_REQUIRED ACTION_. From the records that follow, copy every line in which "will" appears.

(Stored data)
===

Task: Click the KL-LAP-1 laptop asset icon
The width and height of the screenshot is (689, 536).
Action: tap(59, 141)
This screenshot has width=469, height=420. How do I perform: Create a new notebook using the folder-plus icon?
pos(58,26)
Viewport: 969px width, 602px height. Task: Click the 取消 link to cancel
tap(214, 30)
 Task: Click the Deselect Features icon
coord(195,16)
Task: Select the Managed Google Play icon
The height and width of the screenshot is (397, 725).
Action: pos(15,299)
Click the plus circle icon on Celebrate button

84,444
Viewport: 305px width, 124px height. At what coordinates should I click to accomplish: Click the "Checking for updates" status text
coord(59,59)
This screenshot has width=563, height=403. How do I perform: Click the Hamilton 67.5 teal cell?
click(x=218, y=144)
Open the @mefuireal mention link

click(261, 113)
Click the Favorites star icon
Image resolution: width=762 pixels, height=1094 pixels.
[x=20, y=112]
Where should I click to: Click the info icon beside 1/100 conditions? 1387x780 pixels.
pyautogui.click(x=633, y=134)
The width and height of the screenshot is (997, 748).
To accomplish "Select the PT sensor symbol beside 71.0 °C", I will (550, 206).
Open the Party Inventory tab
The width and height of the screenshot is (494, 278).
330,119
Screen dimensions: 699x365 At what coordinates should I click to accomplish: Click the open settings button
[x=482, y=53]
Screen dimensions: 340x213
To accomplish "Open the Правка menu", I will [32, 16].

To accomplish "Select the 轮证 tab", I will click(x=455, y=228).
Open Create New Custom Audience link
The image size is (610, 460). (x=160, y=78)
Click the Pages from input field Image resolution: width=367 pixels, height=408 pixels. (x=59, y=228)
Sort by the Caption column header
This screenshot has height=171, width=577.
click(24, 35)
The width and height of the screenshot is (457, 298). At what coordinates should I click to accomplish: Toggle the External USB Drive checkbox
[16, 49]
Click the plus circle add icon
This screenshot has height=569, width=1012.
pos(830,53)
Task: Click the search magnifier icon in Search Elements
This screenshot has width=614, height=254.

===

_ANSWER BOX_.
To accomplish "Select the PT sensor symbol beside 71.0 °C", I will (550, 206).
To accomplish "Open the Правка menu", I will [32, 16].
To accomplish "Select the 轮证 tab", I will click(x=455, y=228).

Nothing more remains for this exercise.